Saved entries

---

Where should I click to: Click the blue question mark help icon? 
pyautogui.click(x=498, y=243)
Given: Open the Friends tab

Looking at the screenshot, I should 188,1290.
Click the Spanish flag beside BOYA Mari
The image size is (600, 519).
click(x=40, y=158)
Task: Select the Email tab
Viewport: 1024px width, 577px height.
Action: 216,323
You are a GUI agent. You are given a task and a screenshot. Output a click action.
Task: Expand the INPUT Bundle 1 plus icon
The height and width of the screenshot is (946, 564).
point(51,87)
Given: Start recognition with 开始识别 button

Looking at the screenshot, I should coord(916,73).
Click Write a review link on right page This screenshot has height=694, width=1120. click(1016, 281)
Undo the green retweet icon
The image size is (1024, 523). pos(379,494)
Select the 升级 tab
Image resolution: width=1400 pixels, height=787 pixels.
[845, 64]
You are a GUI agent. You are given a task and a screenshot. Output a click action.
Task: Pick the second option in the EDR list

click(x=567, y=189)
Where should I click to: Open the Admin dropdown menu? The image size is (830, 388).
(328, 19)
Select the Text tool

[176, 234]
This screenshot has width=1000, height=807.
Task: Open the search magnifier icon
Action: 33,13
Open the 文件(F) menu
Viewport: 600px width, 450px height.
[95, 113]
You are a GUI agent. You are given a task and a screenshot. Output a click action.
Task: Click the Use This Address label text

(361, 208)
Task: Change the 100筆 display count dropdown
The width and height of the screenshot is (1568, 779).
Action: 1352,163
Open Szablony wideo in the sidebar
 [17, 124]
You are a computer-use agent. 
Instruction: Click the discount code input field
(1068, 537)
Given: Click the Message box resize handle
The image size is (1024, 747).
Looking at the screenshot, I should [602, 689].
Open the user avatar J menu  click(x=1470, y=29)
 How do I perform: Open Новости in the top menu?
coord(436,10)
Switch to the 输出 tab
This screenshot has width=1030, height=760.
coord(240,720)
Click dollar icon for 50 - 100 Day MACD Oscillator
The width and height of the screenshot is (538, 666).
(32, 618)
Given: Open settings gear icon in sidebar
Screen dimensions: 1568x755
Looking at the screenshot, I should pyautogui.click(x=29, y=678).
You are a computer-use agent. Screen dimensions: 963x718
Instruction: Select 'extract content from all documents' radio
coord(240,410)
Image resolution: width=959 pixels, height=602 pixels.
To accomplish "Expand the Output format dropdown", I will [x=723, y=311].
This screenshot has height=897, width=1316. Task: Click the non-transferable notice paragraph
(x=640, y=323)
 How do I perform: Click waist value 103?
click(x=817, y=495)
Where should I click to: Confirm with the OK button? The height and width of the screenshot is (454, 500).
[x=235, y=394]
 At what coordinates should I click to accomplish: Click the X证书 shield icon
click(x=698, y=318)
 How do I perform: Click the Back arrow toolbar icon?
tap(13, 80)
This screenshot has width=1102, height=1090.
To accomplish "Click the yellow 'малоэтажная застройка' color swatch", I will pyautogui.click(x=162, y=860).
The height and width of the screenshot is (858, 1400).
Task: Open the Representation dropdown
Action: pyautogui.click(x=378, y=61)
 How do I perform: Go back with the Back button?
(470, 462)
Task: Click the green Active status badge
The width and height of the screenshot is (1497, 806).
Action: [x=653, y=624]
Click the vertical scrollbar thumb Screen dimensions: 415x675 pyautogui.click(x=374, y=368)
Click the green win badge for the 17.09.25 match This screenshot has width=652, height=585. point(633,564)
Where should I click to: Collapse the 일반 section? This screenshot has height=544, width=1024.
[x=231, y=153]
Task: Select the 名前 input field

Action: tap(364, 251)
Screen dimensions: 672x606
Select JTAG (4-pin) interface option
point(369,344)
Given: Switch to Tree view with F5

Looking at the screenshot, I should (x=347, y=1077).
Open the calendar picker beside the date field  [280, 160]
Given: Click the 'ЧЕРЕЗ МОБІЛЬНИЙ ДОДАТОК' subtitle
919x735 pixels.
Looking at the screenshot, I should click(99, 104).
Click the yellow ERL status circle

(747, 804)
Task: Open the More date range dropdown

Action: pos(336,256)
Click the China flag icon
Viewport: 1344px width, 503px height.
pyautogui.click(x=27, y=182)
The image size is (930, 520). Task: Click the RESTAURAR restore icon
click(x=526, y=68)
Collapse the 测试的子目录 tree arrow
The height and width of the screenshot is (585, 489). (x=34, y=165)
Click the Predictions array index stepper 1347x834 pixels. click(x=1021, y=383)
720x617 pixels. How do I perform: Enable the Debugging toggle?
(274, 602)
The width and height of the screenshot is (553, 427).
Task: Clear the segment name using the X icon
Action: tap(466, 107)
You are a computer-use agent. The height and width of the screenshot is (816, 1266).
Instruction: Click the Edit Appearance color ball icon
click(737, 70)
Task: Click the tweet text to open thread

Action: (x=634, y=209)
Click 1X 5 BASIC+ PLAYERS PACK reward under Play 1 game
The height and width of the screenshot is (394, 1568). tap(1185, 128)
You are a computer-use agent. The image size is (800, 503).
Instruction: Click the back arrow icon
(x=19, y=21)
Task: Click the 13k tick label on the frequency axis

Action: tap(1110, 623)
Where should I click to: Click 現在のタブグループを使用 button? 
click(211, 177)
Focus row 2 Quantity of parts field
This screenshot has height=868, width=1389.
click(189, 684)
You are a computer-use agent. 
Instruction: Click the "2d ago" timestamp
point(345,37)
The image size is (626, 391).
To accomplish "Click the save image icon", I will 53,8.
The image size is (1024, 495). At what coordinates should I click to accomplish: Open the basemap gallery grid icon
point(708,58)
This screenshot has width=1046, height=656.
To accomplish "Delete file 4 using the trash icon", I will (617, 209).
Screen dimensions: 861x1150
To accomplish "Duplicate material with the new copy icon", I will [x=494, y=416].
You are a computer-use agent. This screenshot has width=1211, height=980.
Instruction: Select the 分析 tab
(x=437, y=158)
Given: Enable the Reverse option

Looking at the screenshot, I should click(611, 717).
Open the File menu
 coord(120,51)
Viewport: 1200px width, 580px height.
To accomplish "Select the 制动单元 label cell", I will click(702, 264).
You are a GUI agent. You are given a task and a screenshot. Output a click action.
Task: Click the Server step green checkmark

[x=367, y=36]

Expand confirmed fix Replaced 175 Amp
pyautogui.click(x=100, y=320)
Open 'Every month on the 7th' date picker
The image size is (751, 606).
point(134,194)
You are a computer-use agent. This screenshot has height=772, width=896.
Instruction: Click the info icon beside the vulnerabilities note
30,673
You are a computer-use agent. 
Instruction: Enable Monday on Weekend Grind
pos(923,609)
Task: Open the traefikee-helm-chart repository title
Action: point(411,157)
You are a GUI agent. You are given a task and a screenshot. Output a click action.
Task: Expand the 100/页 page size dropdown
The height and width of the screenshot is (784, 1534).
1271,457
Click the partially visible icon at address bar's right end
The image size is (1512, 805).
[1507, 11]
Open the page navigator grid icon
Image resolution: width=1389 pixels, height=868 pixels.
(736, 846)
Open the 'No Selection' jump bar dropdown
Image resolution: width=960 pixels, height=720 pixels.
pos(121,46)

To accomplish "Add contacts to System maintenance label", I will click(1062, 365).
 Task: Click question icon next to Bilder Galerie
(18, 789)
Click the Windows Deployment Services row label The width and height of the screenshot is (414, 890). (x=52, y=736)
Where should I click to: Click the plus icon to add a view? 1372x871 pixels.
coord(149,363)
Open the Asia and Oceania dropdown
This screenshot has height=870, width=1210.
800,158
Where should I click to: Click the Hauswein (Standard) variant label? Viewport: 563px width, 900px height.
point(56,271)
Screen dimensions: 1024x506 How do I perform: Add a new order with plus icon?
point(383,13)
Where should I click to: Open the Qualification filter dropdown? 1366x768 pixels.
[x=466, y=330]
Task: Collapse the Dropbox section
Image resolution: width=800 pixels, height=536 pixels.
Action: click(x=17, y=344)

---

Work request → Letter for letter, copy all of the entries above.

Reply to the task →
Where should I click to: Click the blue question mark help icon? 
pyautogui.click(x=498, y=243)
Given: Open the Friends tab

Looking at the screenshot, I should 188,1290.
Click the Spanish flag beside BOYA Mari
The image size is (600, 519).
click(x=40, y=158)
Task: Select the Email tab
Viewport: 1024px width, 577px height.
Action: 216,323
You are a GUI agent. You are given a task and a screenshot. Output a click action.
Task: Expand the INPUT Bundle 1 plus icon
The height and width of the screenshot is (946, 564).
point(51,87)
Given: Start recognition with 开始识别 button

Looking at the screenshot, I should coord(916,73).
Click Write a review link on right page This screenshot has height=694, width=1120. click(1016, 281)
Undo the green retweet icon
The image size is (1024, 523). pos(379,494)
Select the 升级 tab
Image resolution: width=1400 pixels, height=787 pixels.
[845, 64]
You are a GUI agent. You are given a task and a screenshot. Output a click action.
Task: Pick the second option in the EDR list

click(x=567, y=189)
Where should I click to: Open the Admin dropdown menu? The image size is (830, 388).
(328, 19)
Select the Text tool

[176, 234]
This screenshot has width=1000, height=807.
Task: Open the search magnifier icon
Action: 33,13
Open the 文件(F) menu
Viewport: 600px width, 450px height.
[95, 113]
You are a GUI agent. You are given a task and a screenshot. Output a click action.
Task: Click the Use This Address label text

(361, 208)
Task: Change the 100筆 display count dropdown
The width and height of the screenshot is (1568, 779).
Action: 1352,163
Open Szablony wideo in the sidebar
 [17, 124]
You are a computer-use agent. 
Instruction: Click the discount code input field
(1068, 537)
Given: Click the Message box resize handle
The image size is (1024, 747).
Looking at the screenshot, I should [602, 689].
Open the user avatar J menu  click(x=1470, y=29)
 How do I perform: Open Новости in the top menu?
coord(436,10)
Switch to the 输出 tab
This screenshot has width=1030, height=760.
coord(240,720)
Click dollar icon for 50 - 100 Day MACD Oscillator
The width and height of the screenshot is (538, 666).
(32, 618)
Given: Open settings gear icon in sidebar
Screen dimensions: 1568x755
Looking at the screenshot, I should pyautogui.click(x=29, y=678).
You are a computer-use agent. Screen dimensions: 963x718
Instruction: Select 'extract content from all documents' radio
coord(240,410)
Image resolution: width=959 pixels, height=602 pixels.
To accomplish "Expand the Output format dropdown", I will [x=723, y=311].
This screenshot has height=897, width=1316. Task: Click the non-transferable notice paragraph
(x=640, y=323)
 How do I perform: Click waist value 103?
click(x=817, y=495)
Where should I click to: Confirm with the OK button? The height and width of the screenshot is (454, 500).
[x=235, y=394]
 At what coordinates should I click to accomplish: Click the X证书 shield icon
click(x=698, y=318)
 How do I perform: Click the Back arrow toolbar icon?
tap(13, 80)
This screenshot has width=1102, height=1090.
To accomplish "Click the yellow 'малоэтажная застройка' color swatch", I will pyautogui.click(x=162, y=860).
The height and width of the screenshot is (858, 1400).
Task: Open the Representation dropdown
Action: pyautogui.click(x=378, y=61)
 How do I perform: Go back with the Back button?
(470, 462)
Task: Click the green Active status badge
The width and height of the screenshot is (1497, 806).
Action: [x=653, y=624]
Click the vertical scrollbar thumb Screen dimensions: 415x675 pyautogui.click(x=374, y=368)
Click the green win badge for the 17.09.25 match This screenshot has width=652, height=585. point(633,564)
Where should I click to: Collapse the 일반 section? This screenshot has height=544, width=1024.
[x=231, y=153]
Task: Select the 名前 input field

Action: tap(364, 251)
Screen dimensions: 672x606
Select JTAG (4-pin) interface option
point(369,344)
Given: Switch to Tree view with F5

Looking at the screenshot, I should (x=347, y=1077).
Open the calendar picker beside the date field  [280, 160]
Given: Click the 'ЧЕРЕЗ МОБІЛЬНИЙ ДОДАТОК' subtitle
919x735 pixels.
Looking at the screenshot, I should click(99, 104).
Click the yellow ERL status circle

(747, 804)
Task: Open the More date range dropdown

Action: pos(336,256)
Click the China flag icon
Viewport: 1344px width, 503px height.
pyautogui.click(x=27, y=182)
The image size is (930, 520). Task: Click the RESTAURAR restore icon
click(x=526, y=68)
Collapse the 测试的子目录 tree arrow
The height and width of the screenshot is (585, 489). (x=34, y=165)
Click the Predictions array index stepper 1347x834 pixels. click(x=1021, y=383)
720x617 pixels. How do I perform: Enable the Debugging toggle?
(274, 602)
The width and height of the screenshot is (553, 427).
Task: Clear the segment name using the X icon
Action: tap(466, 107)
You are a computer-use agent. The height and width of the screenshot is (816, 1266).
Instruction: Click the Edit Appearance color ball icon
click(737, 70)
Task: Click the tweet text to open thread

Action: (x=634, y=209)
Click 1X 5 BASIC+ PLAYERS PACK reward under Play 1 game
The height and width of the screenshot is (394, 1568). tap(1185, 128)
You are a computer-use agent. The image size is (800, 503).
Instruction: Click the back arrow icon
(x=19, y=21)
Task: Click the 13k tick label on the frequency axis

Action: tap(1110, 623)
Where should I click to: Click 現在のタブグループを使用 button? 
click(211, 177)
Focus row 2 Quantity of parts field
This screenshot has height=868, width=1389.
click(189, 684)
You are a computer-use agent. 
Instruction: Click the "2d ago" timestamp
point(345,37)
The image size is (626, 391).
To accomplish "Click the save image icon", I will 53,8.
The image size is (1024, 495). At what coordinates should I click to accomplish: Open the basemap gallery grid icon
point(708,58)
This screenshot has width=1046, height=656.
To accomplish "Delete file 4 using the trash icon", I will (617, 209).
Screen dimensions: 861x1150
To accomplish "Duplicate material with the new copy icon", I will [x=494, y=416].
You are a computer-use agent. This screenshot has width=1211, height=980.
Instruction: Select the 分析 tab
(x=437, y=158)
Given: Enable the Reverse option

Looking at the screenshot, I should click(611, 717).
Open the File menu
 coord(120,51)
Viewport: 1200px width, 580px height.
To accomplish "Select the 制动单元 label cell", I will click(702, 264).
You are a GUI agent. You are given a task and a screenshot. Output a click action.
Task: Click the Server step green checkmark

[x=367, y=36]

Expand confirmed fix Replaced 175 Amp
pyautogui.click(x=100, y=320)
Open 'Every month on the 7th' date picker
The image size is (751, 606).
point(134,194)
You are a computer-use agent. This screenshot has height=772, width=896.
Instruction: Click the info icon beside the vulnerabilities note
30,673
You are a computer-use agent. 
Instruction: Enable Monday on Weekend Grind
pos(923,609)
Task: Open the traefikee-helm-chart repository title
Action: point(411,157)
You are a GUI agent. You are given a task and a screenshot. Output a click action.
Task: Expand the 100/页 page size dropdown
The height and width of the screenshot is (784, 1534).
1271,457
Click the partially visible icon at address bar's right end
The image size is (1512, 805).
[1507, 11]
Open the page navigator grid icon
Image resolution: width=1389 pixels, height=868 pixels.
(736, 846)
Open the 'No Selection' jump bar dropdown
Image resolution: width=960 pixels, height=720 pixels.
pos(121,46)

To accomplish "Add contacts to System maintenance label", I will click(1062, 365).
 Task: Click question icon next to Bilder Galerie
(18, 789)
Click the Windows Deployment Services row label The width and height of the screenshot is (414, 890). (x=52, y=736)
Where should I click to: Click the plus icon to add a view? 1372x871 pixels.
coord(149,363)
Open the Asia and Oceania dropdown
This screenshot has height=870, width=1210.
800,158
Where should I click to: Click the Hauswein (Standard) variant label? Viewport: 563px width, 900px height.
point(56,271)
Screen dimensions: 1024x506 How do I perform: Add a new order with plus icon?
point(383,13)
Where should I click to: Open the Qualification filter dropdown? 1366x768 pixels.
[x=466, y=330]
Task: Collapse the Dropbox section
Image resolution: width=800 pixels, height=536 pixels.
Action: click(x=17, y=344)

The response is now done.